Task requirements:
Everything from the line containing "Given: Select the VIP5 level label" through the last line of the entries needs to be repeated exactly. Pictures must be left out.

Information given:
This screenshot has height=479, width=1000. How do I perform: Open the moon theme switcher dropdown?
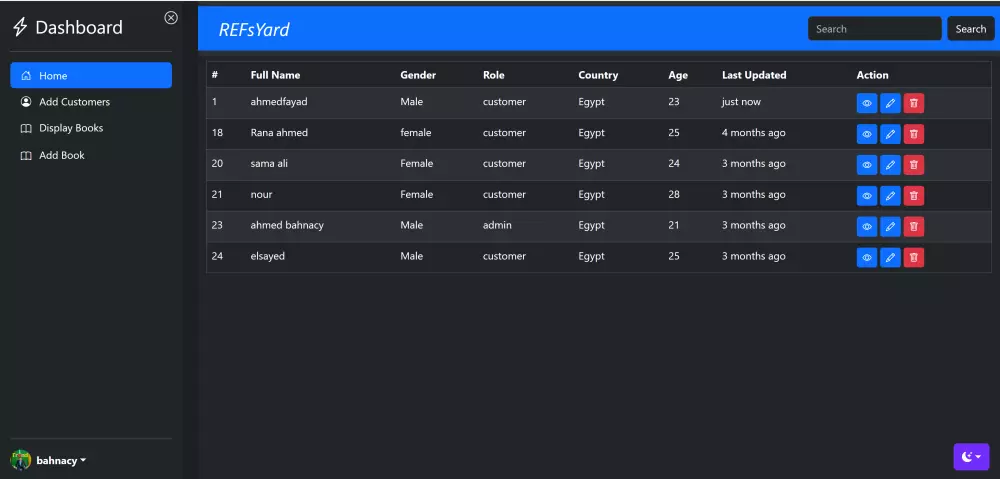coord(971,457)
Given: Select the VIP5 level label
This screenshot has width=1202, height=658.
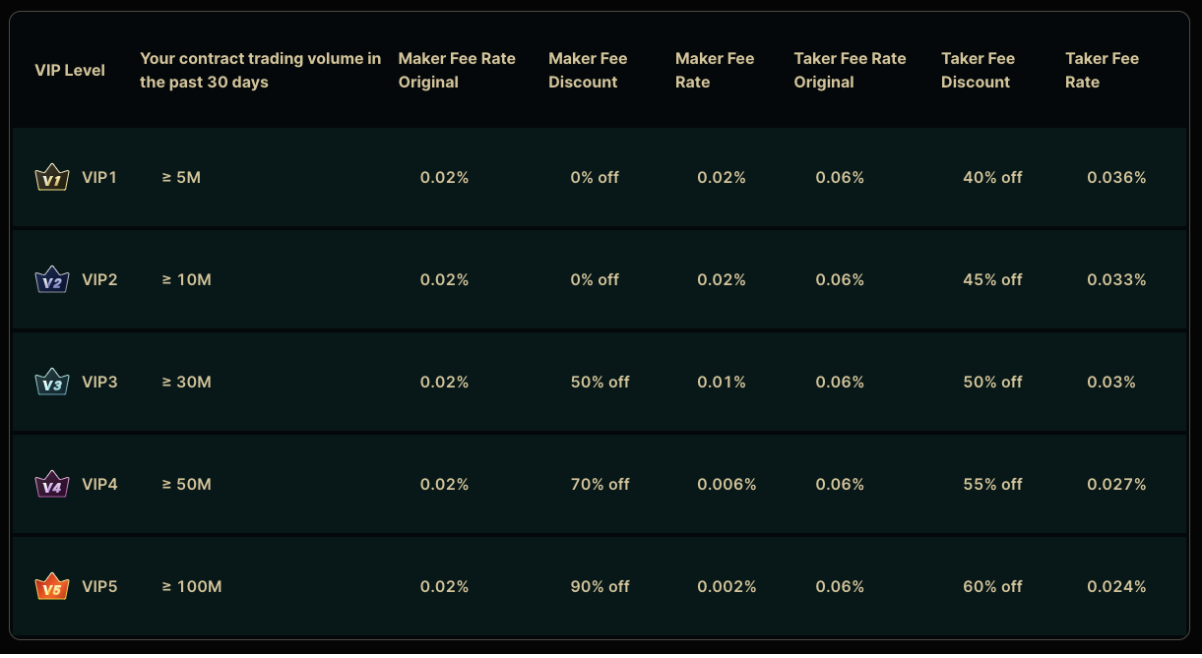Looking at the screenshot, I should tap(100, 586).
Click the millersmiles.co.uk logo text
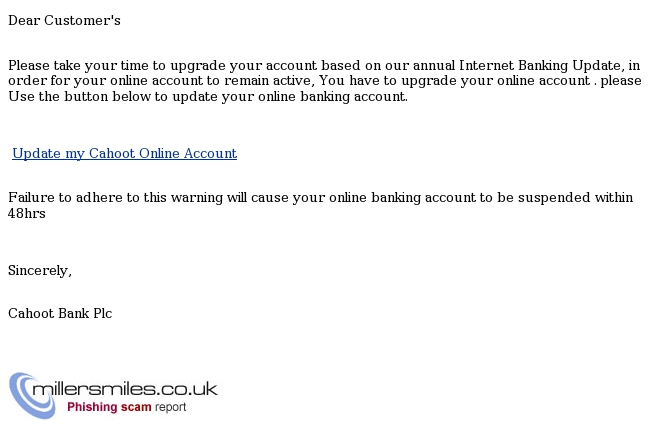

Exercise output:
Given: Select the VIP5 level label
This screenshot has width=1202, height=658.
Looking at the screenshot, I should tap(100, 586).
Click the millersmiles.co.uk logo text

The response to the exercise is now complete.